Wednesday, June 25, 2008

Continuation of the blob


today and last night I have been quite figity. I do not know if this is because of my sleep pattern or for the fact that my brain just keeps going and leaves me far behind.
I do sense that this could be the cause for my recent requests for human contact other than work.

Pause for a brief moment and wonder.... close your eyes after reading the rest, and imagin you're at the top of a hill, grassy knoll, and you have a sweet spring breeze coming up toward you.

Each time I've closed my eyes for thoughts, this is what keeps coming up, beauty and dismissal. The beauty of the thought and the immidiate dismissal that it is not actually happening. It is quite deterring.

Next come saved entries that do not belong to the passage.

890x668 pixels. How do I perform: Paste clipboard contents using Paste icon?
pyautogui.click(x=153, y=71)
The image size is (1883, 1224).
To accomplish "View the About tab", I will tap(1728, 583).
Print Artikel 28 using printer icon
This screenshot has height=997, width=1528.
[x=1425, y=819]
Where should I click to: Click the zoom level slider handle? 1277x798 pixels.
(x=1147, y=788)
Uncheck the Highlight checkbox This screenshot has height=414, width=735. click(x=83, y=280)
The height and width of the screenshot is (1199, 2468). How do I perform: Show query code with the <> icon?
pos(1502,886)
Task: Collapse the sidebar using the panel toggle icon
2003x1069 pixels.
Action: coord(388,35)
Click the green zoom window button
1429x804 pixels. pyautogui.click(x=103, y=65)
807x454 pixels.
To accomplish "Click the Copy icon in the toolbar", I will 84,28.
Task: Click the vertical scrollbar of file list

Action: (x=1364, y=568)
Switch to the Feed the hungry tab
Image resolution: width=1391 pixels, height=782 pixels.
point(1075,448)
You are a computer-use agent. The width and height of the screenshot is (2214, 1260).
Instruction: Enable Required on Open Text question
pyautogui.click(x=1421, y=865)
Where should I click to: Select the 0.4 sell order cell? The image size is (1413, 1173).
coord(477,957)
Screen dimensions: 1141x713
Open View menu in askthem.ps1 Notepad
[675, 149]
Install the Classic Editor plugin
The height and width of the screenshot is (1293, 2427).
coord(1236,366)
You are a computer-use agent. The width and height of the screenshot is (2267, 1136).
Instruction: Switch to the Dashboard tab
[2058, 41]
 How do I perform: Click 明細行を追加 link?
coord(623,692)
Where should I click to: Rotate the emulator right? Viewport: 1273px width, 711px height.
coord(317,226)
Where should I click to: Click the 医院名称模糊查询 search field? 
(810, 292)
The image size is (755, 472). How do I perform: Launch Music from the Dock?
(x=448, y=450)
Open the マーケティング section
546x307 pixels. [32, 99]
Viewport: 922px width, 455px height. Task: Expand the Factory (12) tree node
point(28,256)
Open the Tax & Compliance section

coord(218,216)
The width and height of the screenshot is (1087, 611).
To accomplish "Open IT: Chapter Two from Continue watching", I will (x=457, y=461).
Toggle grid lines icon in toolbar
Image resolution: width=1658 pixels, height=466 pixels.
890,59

I just watched most of a good movie... Premonition. With Sandra Bullock. trippy things going on after bringing up thoughts of God and the Holy Grail from the movie before.

Skip back skip back, everything we hold dear most likely can't be held blame, responsible, truthful, right, or wrong.

How can you face God at church and in your mind and deny him. He may very well be there, it is the faith you deny not necessarily the belief. You can believe he's there or you may believe he's not... but you are believing...... something!!!

I'm not making any sense. I'm seriously sad. Look at how gross I am. No wonder no one wants to have anything to do with me. Then on top of that, having no self esteem makes me not want to go meet new people and try new things. Slowly and steadily I will.

I'd just like wonderful to show up for a while and fix some things.